## CONSIGNE
D'après la lettre de Flaubert à Louise Colet, expliquez pourquoi il se trouvait bien dans sa nature en écrivant Saint Antoine. Répondez en une à trois phrases.

+++ DOCUMENT SOURCE

La correspondance de Gustave Flaubert nous précise souvent ses intentions littéraires. En janvier 1852, tandis qu’il s’attelle à la rédaction de Madame Bovary, et à une révolution dans la conception du roman, il adresse à Louise Colet le bilan de sa production, esquisse sa vision des choses.
» Je t’ai dit que l’Education avait été un essai. Saint Antoine en est un autre. Prenant un sujet où j’étais entièrement libre comme lyrisme, mouvements, désordonnements, je me trouvais alors bien dans ma nature et je n’avais qu’à aller. Jamais je ne retrouverai des éperduments de style comme je m’en suis donné là pendant dix-huit grands mois. Comme je taillais avec coeur les perles de mon collier! Je n’y ai oublié qu’une chose, c’est le fil.(…) Ce qui semble beau, ce que je voudrais faire, c’est un livre sur rien, un livre sans attache extérieure, qui se tiendrait de lui-même par la force interne de son style, comme la terre sans être soutenue se tient en l’air, un livre qui n’aurait presque pas de sujet ou du moins où le sujet serait presque invisible, si cela se peut. Les oeuvres les plus belles sont celles où il y a le moins de matière; «
A Louise Colet, Croisset, 16 janvier 1852 (soir)

++++++
+++ DONNÉES BRUTES

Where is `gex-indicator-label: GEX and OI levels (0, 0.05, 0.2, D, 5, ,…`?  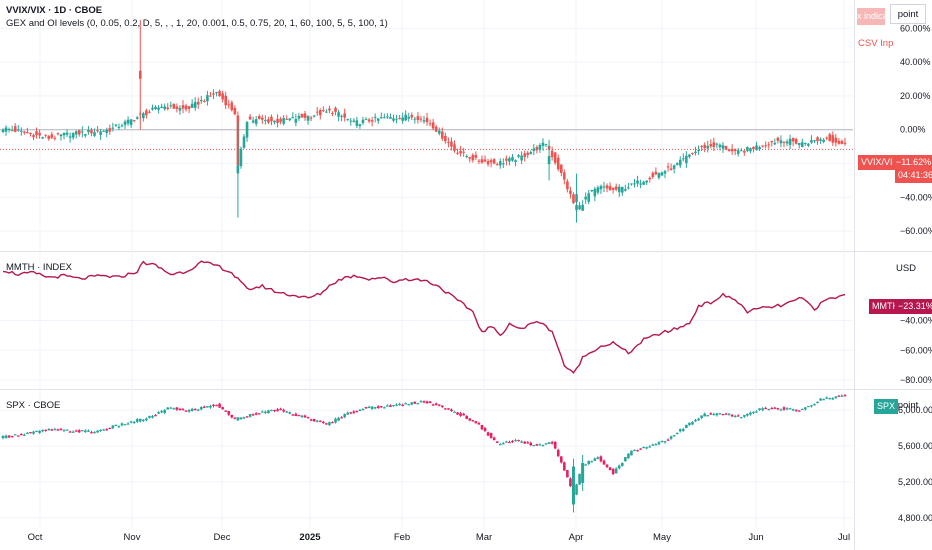 gex-indicator-label: GEX and OI levels (0, 0.05, 0.2, D, 5, ,… is located at coordinates (197, 24).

++++++

## RÉPONSE FINALE
Flaubert se trouvait bien dans sa nature parce qu'il avait choisi pour Saint Antoine un sujet où il était entièrement libre quant au lyrisme, aux mouvements et aux désordonnements. Il n'avait donc qu'à aller.